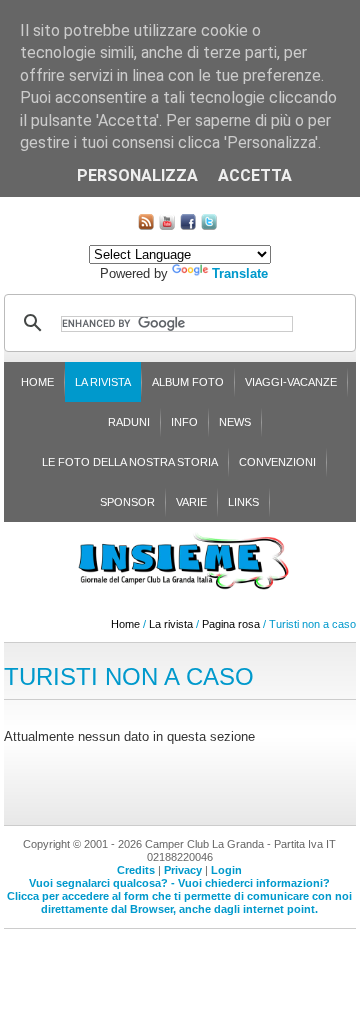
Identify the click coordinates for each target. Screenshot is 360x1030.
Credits (136, 870)
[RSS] (146, 225)
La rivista (103, 382)
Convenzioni (277, 462)
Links (243, 502)
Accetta (255, 175)
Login (226, 870)
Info (184, 422)
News (235, 422)
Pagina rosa (231, 624)
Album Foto (188, 382)
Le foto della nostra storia (130, 462)
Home (37, 382)
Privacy (183, 870)
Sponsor (127, 502)
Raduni (129, 422)
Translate (240, 273)
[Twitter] (209, 225)
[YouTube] (167, 225)
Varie (191, 502)
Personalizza (137, 175)
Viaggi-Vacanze (291, 382)
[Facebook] (188, 225)
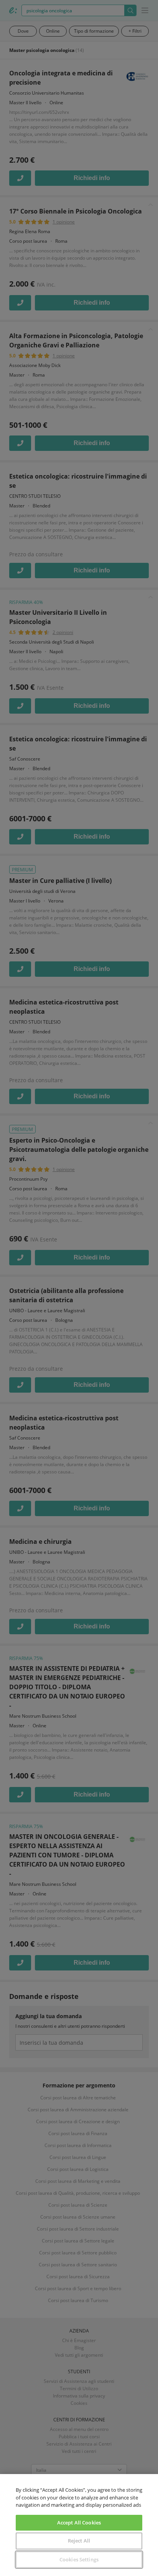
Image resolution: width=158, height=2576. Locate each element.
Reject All (79, 2540)
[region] (79, 2525)
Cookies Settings (79, 2559)
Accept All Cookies (79, 2522)
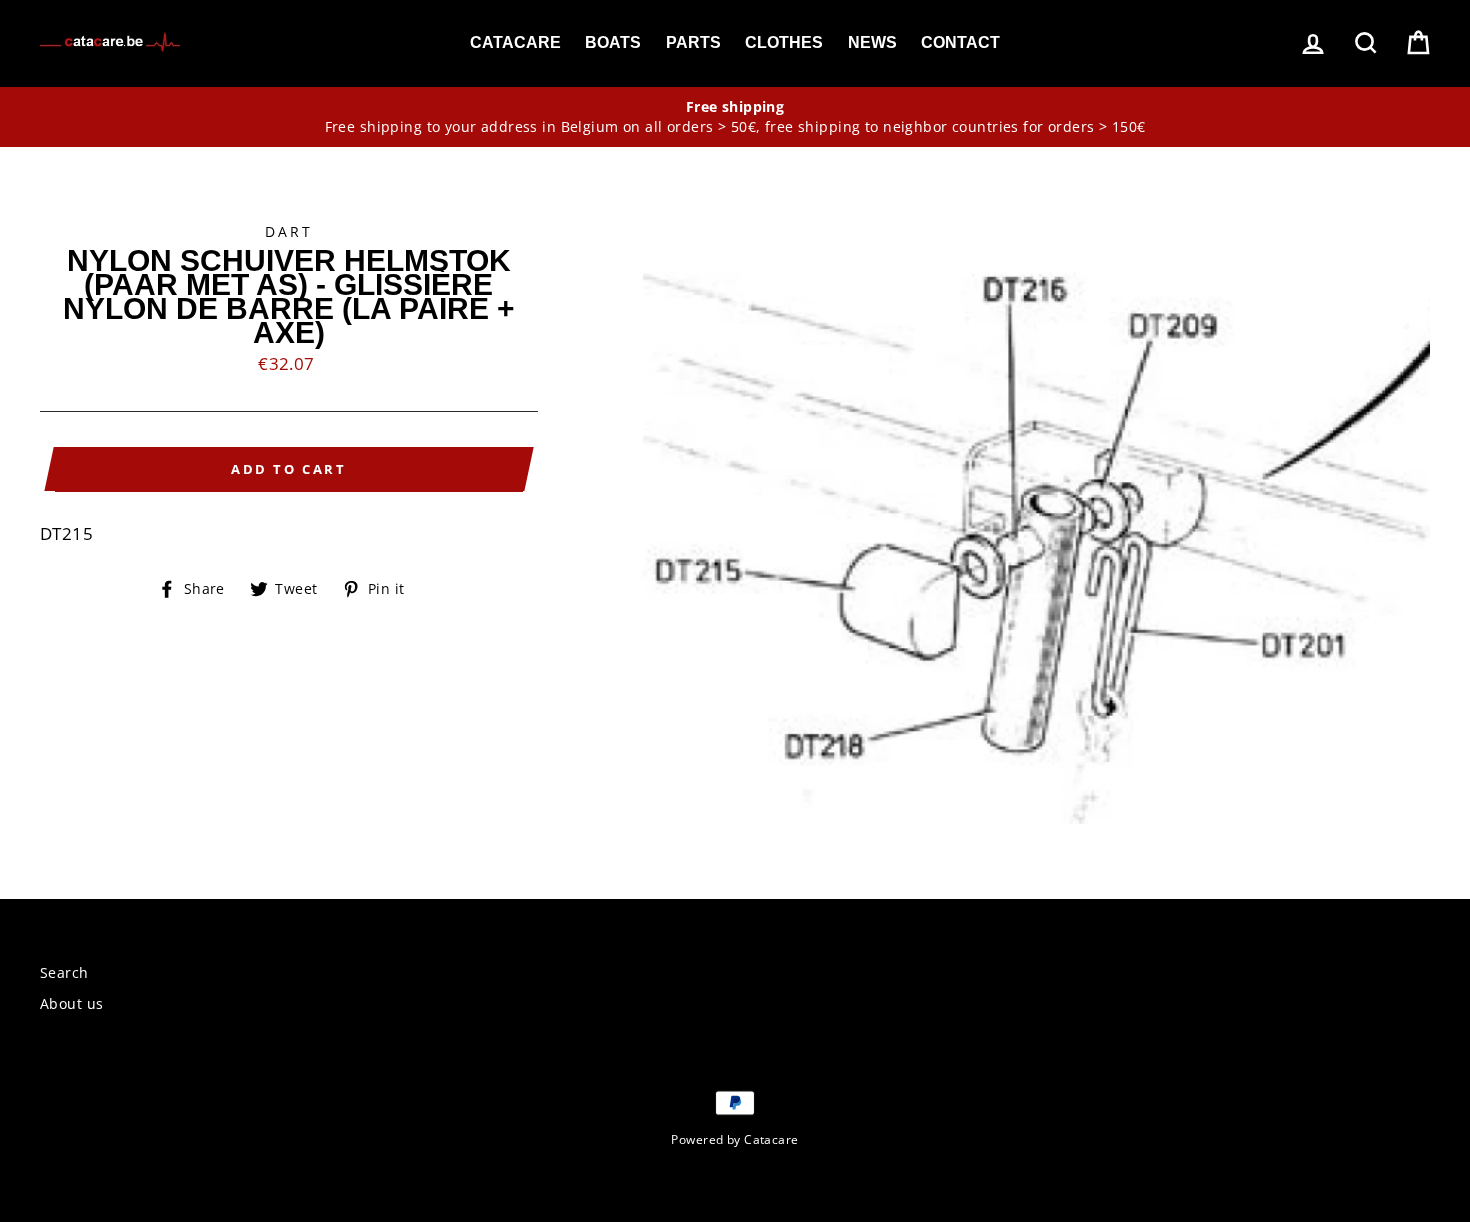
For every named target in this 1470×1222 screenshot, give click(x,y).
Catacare (515, 42)
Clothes (784, 42)
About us (71, 1003)
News (872, 42)
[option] (735, 117)
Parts (693, 42)
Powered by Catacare (734, 1139)
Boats (613, 42)
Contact (960, 42)
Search (64, 972)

--*--

Reproduce the data above verbatim, minus any images.

Identify the click coordinates for each target. Screenshot is 360x1030.
Credits (136, 870)
[RSS] (146, 225)
La rivista (103, 382)
Convenzioni (277, 462)
Links (243, 502)
Accetta (255, 175)
Login (226, 870)
Info (184, 422)
News (235, 422)
Pagina rosa (231, 624)
Album Foto (188, 382)
Le foto della nostra storia (130, 462)
Home (37, 382)
Privacy (183, 870)
Sponsor (127, 502)
Raduni (129, 422)
Translate (240, 273)
[Twitter] (209, 225)
[YouTube] (167, 225)
Varie (191, 502)
Personalizza (137, 175)
Viaggi-Vacanze (291, 382)
[Facebook] (188, 225)
Image resolution: width=158, height=2576. Locate each element.
Reject All (79, 2540)
[region] (79, 2525)
Cookies Settings (79, 2559)
Accept All Cookies (79, 2522)
For every named target in this 1470×1222 screenshot, give click(x,y).
Catacare (515, 42)
Clothes (784, 42)
About us (71, 1003)
News (872, 42)
[option] (735, 117)
Parts (693, 42)
Powered by Catacare (734, 1139)
Boats (613, 42)
Contact (960, 42)
Search (64, 972)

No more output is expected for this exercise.